> SOURCE MATERIAL
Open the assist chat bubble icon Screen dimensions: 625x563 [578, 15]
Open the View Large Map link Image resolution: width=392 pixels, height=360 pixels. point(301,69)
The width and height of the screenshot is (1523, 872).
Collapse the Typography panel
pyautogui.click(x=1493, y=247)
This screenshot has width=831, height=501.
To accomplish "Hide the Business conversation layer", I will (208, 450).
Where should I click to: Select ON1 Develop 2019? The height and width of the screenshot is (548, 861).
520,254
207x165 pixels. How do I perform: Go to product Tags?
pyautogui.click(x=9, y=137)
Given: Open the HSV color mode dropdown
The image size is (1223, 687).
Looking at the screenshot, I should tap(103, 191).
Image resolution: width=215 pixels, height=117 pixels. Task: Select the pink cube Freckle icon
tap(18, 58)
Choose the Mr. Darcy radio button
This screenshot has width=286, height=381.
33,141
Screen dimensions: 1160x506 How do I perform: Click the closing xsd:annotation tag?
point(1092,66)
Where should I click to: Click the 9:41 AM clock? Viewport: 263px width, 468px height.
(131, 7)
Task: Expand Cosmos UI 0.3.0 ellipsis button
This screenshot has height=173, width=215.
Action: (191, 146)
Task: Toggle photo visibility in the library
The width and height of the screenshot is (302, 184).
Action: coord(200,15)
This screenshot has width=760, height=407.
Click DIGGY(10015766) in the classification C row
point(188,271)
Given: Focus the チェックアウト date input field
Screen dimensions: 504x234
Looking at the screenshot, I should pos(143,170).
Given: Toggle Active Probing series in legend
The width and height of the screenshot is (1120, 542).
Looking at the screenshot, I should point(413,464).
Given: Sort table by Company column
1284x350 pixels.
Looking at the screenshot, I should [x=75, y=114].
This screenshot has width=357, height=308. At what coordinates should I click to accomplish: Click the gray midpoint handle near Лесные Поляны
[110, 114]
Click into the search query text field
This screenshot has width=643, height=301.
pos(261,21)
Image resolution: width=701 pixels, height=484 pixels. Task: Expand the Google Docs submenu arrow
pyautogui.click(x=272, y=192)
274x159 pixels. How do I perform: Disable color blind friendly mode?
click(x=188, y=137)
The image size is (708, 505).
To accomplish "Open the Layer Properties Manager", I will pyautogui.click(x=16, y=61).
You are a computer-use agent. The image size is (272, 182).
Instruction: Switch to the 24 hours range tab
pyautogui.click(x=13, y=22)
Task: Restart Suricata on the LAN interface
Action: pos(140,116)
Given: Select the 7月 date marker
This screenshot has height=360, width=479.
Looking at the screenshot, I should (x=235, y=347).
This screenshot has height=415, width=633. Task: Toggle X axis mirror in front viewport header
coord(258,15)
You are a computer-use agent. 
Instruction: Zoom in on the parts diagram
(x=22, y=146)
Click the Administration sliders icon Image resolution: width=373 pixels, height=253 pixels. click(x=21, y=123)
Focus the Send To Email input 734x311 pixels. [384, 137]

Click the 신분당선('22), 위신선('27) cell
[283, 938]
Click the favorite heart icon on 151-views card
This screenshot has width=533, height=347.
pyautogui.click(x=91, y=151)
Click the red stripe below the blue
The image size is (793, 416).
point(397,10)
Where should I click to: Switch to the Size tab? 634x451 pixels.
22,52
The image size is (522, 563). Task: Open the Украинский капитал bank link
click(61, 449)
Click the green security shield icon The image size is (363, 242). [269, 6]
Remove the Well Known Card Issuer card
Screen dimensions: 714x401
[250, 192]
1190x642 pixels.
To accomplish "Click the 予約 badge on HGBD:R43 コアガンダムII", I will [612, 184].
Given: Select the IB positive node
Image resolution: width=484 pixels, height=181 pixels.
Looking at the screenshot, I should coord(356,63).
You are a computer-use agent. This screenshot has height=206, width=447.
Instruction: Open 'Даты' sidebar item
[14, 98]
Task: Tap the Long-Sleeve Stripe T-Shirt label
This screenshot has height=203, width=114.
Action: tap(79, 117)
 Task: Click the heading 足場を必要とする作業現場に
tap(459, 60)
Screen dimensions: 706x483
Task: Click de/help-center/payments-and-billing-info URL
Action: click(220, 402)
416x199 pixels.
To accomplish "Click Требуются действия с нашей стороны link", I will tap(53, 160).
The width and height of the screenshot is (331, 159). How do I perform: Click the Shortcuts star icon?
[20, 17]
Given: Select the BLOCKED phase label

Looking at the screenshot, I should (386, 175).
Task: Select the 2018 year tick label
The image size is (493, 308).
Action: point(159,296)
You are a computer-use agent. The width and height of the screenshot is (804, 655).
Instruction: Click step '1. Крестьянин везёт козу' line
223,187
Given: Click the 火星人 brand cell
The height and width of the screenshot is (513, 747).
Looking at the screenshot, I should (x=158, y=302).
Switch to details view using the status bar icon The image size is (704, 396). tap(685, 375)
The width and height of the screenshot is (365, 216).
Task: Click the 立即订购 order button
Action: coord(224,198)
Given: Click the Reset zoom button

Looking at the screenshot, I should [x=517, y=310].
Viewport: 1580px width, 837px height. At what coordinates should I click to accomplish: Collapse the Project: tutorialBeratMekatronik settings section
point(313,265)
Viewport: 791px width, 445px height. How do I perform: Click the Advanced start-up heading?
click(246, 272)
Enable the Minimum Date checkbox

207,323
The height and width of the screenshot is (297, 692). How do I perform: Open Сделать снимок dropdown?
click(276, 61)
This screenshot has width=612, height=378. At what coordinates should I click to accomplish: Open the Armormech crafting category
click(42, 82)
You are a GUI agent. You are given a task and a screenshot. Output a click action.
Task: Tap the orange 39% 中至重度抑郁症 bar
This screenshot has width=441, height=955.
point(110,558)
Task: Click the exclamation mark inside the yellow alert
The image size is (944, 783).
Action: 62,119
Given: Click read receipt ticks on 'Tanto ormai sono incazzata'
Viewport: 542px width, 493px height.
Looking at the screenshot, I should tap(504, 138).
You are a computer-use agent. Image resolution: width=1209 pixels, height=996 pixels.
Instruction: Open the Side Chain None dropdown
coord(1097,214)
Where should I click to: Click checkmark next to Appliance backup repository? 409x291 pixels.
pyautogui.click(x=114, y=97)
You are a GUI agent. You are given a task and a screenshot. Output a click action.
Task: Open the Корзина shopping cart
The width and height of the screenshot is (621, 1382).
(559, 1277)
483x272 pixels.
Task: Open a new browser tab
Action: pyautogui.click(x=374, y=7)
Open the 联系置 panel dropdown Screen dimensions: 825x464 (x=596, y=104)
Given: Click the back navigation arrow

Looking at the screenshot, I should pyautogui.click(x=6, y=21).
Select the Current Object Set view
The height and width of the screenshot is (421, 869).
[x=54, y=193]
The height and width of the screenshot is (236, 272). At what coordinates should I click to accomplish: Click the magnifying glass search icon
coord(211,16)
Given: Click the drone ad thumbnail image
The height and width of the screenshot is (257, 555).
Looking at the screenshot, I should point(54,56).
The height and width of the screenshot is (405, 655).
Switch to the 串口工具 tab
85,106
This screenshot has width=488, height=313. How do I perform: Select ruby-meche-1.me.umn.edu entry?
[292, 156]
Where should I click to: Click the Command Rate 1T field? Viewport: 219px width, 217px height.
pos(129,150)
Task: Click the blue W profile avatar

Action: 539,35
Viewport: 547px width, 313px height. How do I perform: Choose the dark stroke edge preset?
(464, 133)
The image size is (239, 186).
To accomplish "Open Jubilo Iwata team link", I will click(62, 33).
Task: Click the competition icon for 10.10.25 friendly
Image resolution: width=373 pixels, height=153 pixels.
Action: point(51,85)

> EXERCISE DESCRIPTION
Would you output the material above once more, exactly as given?

> TASK OUTPUT
Open the assist chat bubble icon Screen dimensions: 625x563 [578, 15]
Open the View Large Map link Image resolution: width=392 pixels, height=360 pixels. point(301,69)
The width and height of the screenshot is (1523, 872).
Collapse the Typography panel
pyautogui.click(x=1493, y=247)
This screenshot has width=831, height=501.
To accomplish "Hide the Business conversation layer", I will (208, 450).
Where should I click to: Select ON1 Develop 2019? The height and width of the screenshot is (548, 861).
520,254
207x165 pixels. How do I perform: Go to product Tags?
pyautogui.click(x=9, y=137)
Given: Open the HSV color mode dropdown
The image size is (1223, 687).
Looking at the screenshot, I should tap(103, 191).
Image resolution: width=215 pixels, height=117 pixels. Task: Select the pink cube Freckle icon
tap(18, 58)
Choose the Mr. Darcy radio button
This screenshot has width=286, height=381.
33,141
Screen dimensions: 1160x506 How do I perform: Click the closing xsd:annotation tag?
point(1092,66)
Where should I click to: Click the 9:41 AM clock? Viewport: 263px width, 468px height.
(131, 7)
Task: Expand Cosmos UI 0.3.0 ellipsis button
This screenshot has height=173, width=215.
Action: (191, 146)
Task: Toggle photo visibility in the library
The width and height of the screenshot is (302, 184).
Action: coord(200,15)
This screenshot has width=760, height=407.
Click DIGGY(10015766) in the classification C row
point(188,271)
Given: Focus the チェックアウト date input field
Screen dimensions: 504x234
Looking at the screenshot, I should pos(143,170).
Given: Toggle Active Probing series in legend
The width and height of the screenshot is (1120, 542).
Looking at the screenshot, I should point(413,464).
Given: Sort table by Company column
1284x350 pixels.
Looking at the screenshot, I should [x=75, y=114].
This screenshot has width=357, height=308. At what coordinates should I click to accomplish: Click the gray midpoint handle near Лесные Поляны
[110, 114]
Click into the search query text field
This screenshot has width=643, height=301.
pos(261,21)
Image resolution: width=701 pixels, height=484 pixels. Task: Expand the Google Docs submenu arrow
pyautogui.click(x=272, y=192)
274x159 pixels. How do I perform: Disable color blind friendly mode?
click(x=188, y=137)
The image size is (708, 505).
To accomplish "Open the Layer Properties Manager", I will pyautogui.click(x=16, y=61).
You are a computer-use agent. The image size is (272, 182).
Instruction: Switch to the 24 hours range tab
pyautogui.click(x=13, y=22)
Task: Restart Suricata on the LAN interface
Action: pos(140,116)
Given: Select the 7月 date marker
This screenshot has height=360, width=479.
Looking at the screenshot, I should (x=235, y=347).
This screenshot has height=415, width=633. Task: Toggle X axis mirror in front viewport header
coord(258,15)
You are a computer-use agent. 
Instruction: Zoom in on the parts diagram
(x=22, y=146)
Click the Administration sliders icon Image resolution: width=373 pixels, height=253 pixels. click(x=21, y=123)
Focus the Send To Email input 734x311 pixels. [384, 137]

Click the 신분당선('22), 위신선('27) cell
[283, 938]
Click the favorite heart icon on 151-views card
This screenshot has width=533, height=347.
pyautogui.click(x=91, y=151)
Click the red stripe below the blue
The image size is (793, 416).
point(397,10)
Where should I click to: Switch to the Size tab? 634x451 pixels.
22,52
The image size is (522, 563). Task: Open the Украинский капитал bank link
click(61, 449)
Click the green security shield icon The image size is (363, 242). [269, 6]
Remove the Well Known Card Issuer card
Screen dimensions: 714x401
[250, 192]
1190x642 pixels.
To accomplish "Click the 予約 badge on HGBD:R43 コアガンダムII", I will [612, 184].
Given: Select the IB positive node
Image resolution: width=484 pixels, height=181 pixels.
Looking at the screenshot, I should coord(356,63).
You are a computer-use agent. This screenshot has height=206, width=447.
Instruction: Open 'Даты' sidebar item
[14, 98]
Task: Tap the Long-Sleeve Stripe T-Shirt label
This screenshot has height=203, width=114.
Action: tap(79, 117)
 Task: Click the heading 足場を必要とする作業現場に
tap(459, 60)
Screen dimensions: 706x483
Task: Click de/help-center/payments-and-billing-info URL
Action: click(220, 402)
416x199 pixels.
To accomplish "Click Требуются действия с нашей стороны link", I will tap(53, 160).
The width and height of the screenshot is (331, 159). How do I perform: Click the Shortcuts star icon?
[20, 17]
Given: Select the BLOCKED phase label

Looking at the screenshot, I should (386, 175).
Task: Select the 2018 year tick label
The image size is (493, 308).
Action: point(159,296)
You are a computer-use agent. The width and height of the screenshot is (804, 655).
Instruction: Click step '1. Крестьянин везёт козу' line
223,187
Given: Click the 火星人 brand cell
The height and width of the screenshot is (513, 747).
Looking at the screenshot, I should (x=158, y=302).
Switch to details view using the status bar icon The image size is (704, 396). tap(685, 375)
The width and height of the screenshot is (365, 216).
Task: Click the 立即订购 order button
Action: coord(224,198)
Given: Click the Reset zoom button

Looking at the screenshot, I should [x=517, y=310].
Viewport: 1580px width, 837px height. At what coordinates should I click to accomplish: Collapse the Project: tutorialBeratMekatronik settings section
point(313,265)
Viewport: 791px width, 445px height. How do I perform: Click the Advanced start-up heading?
click(246, 272)
Enable the Minimum Date checkbox

207,323
The height and width of the screenshot is (297, 692). How do I perform: Open Сделать снимок dropdown?
click(276, 61)
This screenshot has width=612, height=378. At what coordinates should I click to accomplish: Open the Armormech crafting category
click(42, 82)
You are a GUI agent. You are given a task and a screenshot. Output a click action.
Task: Tap the orange 39% 中至重度抑郁症 bar
This screenshot has width=441, height=955.
point(110,558)
Task: Click the exclamation mark inside the yellow alert
The image size is (944, 783).
Action: 62,119
Given: Click read receipt ticks on 'Tanto ormai sono incazzata'
Viewport: 542px width, 493px height.
Looking at the screenshot, I should tap(504, 138).
You are a computer-use agent. Image resolution: width=1209 pixels, height=996 pixels.
Instruction: Open the Side Chain None dropdown
coord(1097,214)
Where should I click to: Click checkmark next to Appliance backup repository? 409x291 pixels.
pyautogui.click(x=114, y=97)
You are a GUI agent. You are given a task and a screenshot. Output a click action.
Task: Open the Корзина shopping cart
The width and height of the screenshot is (621, 1382).
(559, 1277)
483x272 pixels.
Task: Open a new browser tab
Action: pyautogui.click(x=374, y=7)
Open the 联系置 panel dropdown Screen dimensions: 825x464 (x=596, y=104)
Given: Click the back navigation arrow

Looking at the screenshot, I should pyautogui.click(x=6, y=21).
Select the Current Object Set view
The height and width of the screenshot is (421, 869).
[x=54, y=193]
The height and width of the screenshot is (236, 272). At what coordinates should I click to accomplish: Click the magnifying glass search icon
coord(211,16)
Given: Click the drone ad thumbnail image
The height and width of the screenshot is (257, 555).
Looking at the screenshot, I should point(54,56).
The height and width of the screenshot is (405, 655).
Switch to the 串口工具 tab
85,106
This screenshot has width=488, height=313. How do I perform: Select ruby-meche-1.me.umn.edu entry?
[292, 156]
Where should I click to: Click the Command Rate 1T field? Viewport: 219px width, 217px height.
pos(129,150)
Task: Click the blue W profile avatar

Action: 539,35
Viewport: 547px width, 313px height. How do I perform: Choose the dark stroke edge preset?
(464, 133)
The image size is (239, 186).
To accomplish "Open Jubilo Iwata team link", I will click(62, 33).
Task: Click the competition icon for 10.10.25 friendly
Image resolution: width=373 pixels, height=153 pixels.
Action: point(51,85)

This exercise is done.